Directions -> Only lines holding the word "will" should be copied from the material.

Segment Start: Data under study

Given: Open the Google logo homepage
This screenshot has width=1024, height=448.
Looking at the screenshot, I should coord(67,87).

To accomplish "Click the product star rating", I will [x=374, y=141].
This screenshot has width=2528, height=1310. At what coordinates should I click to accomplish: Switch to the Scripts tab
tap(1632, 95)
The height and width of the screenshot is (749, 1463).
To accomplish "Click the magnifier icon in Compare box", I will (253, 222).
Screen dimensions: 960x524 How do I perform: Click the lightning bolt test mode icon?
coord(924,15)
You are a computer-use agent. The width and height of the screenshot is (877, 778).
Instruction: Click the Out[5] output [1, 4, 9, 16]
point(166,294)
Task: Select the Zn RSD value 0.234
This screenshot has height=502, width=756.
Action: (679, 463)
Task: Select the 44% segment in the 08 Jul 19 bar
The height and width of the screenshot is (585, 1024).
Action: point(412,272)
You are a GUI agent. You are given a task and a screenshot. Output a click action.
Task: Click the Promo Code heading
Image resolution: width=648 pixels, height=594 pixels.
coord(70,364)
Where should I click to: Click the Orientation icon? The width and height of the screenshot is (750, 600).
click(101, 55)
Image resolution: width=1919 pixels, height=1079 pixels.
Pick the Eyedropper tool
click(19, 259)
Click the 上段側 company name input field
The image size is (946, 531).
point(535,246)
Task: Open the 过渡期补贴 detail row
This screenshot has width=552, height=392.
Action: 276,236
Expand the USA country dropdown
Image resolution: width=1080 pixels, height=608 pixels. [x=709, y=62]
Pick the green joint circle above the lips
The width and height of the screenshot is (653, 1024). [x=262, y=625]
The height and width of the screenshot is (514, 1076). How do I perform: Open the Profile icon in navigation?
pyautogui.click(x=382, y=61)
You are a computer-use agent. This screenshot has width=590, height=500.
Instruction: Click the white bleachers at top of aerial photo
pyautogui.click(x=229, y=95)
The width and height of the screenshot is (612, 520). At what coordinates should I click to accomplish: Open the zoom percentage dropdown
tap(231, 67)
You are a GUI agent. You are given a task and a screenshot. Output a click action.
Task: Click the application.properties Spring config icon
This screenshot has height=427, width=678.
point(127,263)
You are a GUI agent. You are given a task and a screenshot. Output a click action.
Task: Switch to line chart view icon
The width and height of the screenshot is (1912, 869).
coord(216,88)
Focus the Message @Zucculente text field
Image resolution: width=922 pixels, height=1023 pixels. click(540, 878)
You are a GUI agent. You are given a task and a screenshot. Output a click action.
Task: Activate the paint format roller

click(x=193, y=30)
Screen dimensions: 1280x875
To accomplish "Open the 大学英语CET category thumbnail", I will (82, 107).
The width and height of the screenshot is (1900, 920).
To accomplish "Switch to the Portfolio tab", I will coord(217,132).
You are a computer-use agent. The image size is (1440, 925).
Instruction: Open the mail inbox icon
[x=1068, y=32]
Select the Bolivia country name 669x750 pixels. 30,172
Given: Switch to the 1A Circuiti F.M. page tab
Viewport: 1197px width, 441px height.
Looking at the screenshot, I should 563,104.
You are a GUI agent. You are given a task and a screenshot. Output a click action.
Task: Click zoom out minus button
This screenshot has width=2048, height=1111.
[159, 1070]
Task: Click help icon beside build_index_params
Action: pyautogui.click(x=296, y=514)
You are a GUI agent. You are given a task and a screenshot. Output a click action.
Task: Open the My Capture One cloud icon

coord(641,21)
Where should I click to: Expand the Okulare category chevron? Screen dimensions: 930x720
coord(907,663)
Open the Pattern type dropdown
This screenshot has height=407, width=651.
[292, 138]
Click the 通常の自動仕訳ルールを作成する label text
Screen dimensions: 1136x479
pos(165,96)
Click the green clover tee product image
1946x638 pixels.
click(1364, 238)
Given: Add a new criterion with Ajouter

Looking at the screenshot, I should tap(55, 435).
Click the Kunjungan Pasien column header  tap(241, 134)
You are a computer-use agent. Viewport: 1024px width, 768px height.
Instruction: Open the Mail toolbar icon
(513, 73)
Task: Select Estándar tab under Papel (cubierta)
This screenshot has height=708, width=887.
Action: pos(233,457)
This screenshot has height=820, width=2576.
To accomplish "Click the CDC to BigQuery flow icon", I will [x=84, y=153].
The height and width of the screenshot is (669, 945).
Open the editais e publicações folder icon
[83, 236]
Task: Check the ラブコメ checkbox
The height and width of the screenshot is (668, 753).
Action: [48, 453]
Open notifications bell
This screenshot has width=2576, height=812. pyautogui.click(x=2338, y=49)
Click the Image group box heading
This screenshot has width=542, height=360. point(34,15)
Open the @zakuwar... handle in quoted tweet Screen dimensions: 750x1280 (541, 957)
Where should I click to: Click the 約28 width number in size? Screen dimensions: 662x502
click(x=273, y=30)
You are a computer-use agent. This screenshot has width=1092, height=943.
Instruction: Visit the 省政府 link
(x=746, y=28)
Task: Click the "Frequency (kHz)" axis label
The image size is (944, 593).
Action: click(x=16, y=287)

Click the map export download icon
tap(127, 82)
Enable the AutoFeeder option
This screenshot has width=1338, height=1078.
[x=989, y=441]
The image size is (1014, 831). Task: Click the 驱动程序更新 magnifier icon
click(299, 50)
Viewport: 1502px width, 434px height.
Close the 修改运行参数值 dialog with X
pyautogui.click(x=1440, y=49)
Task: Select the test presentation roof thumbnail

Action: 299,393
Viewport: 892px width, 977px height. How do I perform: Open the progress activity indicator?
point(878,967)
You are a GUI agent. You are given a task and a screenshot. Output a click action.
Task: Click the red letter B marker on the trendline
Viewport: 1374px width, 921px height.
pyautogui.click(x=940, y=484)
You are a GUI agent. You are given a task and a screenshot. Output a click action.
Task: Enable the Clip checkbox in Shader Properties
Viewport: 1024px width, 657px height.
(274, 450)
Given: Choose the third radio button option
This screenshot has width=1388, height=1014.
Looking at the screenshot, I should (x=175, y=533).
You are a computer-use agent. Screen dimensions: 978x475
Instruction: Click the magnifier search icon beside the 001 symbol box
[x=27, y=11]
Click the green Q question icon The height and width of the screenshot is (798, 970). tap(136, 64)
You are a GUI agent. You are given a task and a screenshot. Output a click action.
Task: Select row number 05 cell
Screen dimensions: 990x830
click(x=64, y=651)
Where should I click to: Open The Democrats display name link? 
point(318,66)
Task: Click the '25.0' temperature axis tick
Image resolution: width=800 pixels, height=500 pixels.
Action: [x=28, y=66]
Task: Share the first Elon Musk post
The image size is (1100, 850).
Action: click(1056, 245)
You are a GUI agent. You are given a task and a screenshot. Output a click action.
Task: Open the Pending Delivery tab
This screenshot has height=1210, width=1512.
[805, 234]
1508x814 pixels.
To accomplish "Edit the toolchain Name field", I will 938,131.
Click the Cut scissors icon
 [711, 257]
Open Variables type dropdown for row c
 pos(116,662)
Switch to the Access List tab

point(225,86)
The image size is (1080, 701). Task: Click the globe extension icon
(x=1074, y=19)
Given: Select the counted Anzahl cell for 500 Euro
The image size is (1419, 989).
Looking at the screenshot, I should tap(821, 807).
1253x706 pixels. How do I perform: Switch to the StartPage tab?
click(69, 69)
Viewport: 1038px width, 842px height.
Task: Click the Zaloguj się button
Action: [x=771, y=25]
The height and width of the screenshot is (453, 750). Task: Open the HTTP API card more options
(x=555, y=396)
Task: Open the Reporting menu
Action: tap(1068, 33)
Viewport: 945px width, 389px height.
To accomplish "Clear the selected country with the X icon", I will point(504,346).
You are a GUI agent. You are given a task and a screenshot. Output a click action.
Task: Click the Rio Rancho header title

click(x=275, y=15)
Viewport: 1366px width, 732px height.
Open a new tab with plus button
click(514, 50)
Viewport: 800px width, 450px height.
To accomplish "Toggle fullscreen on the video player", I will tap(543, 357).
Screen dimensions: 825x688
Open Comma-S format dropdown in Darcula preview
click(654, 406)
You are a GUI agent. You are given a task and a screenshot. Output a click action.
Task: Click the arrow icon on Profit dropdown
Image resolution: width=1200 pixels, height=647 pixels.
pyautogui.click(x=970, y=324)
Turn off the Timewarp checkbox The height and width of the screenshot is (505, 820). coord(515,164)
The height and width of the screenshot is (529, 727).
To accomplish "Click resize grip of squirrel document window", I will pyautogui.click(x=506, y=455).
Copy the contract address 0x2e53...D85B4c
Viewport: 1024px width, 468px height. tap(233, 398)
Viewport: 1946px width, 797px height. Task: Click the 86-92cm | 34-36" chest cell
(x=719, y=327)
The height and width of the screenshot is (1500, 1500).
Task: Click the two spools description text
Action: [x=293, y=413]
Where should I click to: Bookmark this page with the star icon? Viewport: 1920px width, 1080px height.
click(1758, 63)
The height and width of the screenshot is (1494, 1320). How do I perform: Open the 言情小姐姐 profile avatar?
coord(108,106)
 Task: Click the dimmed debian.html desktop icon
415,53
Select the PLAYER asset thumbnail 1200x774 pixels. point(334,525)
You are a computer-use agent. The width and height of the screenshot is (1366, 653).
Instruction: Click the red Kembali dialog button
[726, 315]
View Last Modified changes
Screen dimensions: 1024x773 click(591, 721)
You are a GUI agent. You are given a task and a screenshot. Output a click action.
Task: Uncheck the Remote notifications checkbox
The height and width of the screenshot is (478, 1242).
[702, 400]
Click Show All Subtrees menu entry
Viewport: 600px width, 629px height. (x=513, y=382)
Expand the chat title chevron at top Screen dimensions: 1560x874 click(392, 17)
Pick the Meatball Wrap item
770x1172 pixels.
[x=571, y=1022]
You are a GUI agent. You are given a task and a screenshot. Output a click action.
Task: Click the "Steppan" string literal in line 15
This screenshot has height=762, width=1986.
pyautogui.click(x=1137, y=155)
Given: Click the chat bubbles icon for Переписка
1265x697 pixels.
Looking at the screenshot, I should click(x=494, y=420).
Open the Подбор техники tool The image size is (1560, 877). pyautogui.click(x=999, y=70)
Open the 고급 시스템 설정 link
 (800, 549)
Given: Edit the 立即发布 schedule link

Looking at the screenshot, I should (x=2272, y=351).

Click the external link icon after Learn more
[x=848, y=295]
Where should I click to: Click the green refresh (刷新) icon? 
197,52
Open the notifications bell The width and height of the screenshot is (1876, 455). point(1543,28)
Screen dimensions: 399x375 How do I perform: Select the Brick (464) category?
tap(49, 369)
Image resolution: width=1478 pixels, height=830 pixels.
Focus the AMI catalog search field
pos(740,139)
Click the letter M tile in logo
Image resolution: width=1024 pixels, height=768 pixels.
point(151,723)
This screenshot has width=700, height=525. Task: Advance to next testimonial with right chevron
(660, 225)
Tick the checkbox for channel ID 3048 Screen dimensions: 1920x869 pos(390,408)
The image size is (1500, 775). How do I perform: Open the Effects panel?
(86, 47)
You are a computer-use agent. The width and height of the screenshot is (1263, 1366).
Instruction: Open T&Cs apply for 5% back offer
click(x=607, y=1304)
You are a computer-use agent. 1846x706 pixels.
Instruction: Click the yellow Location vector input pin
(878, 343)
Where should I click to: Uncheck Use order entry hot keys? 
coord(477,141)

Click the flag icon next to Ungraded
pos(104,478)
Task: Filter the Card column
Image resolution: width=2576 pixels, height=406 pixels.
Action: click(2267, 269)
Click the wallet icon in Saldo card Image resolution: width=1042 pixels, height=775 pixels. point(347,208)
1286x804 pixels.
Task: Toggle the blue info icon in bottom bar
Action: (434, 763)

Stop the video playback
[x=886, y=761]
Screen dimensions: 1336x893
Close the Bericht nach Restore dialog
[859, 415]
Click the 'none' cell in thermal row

Segment End: Data under study

Written reply ->
To accomplish "Click the product star rating", I will [x=374, y=141].
To accomplish "Click the magnifier icon in Compare box", I will (253, 222).
To accomplish "Open the 大学英语CET category thumbnail", I will (82, 107).
To accomplish "Switch to the Portfolio tab", I will coord(217,132).
To accomplish "Click the CDC to BigQuery flow icon", I will [x=84, y=153].
To accomplish "Edit the toolchain Name field", I will 938,131.
To accomplish "Clear the selected country with the X icon", I will point(504,346).
To accomplish "Toggle fullscreen on the video player", I will tap(543, 357).
To accomplish "Click resize grip of squirrel document window", I will pyautogui.click(x=506, y=455).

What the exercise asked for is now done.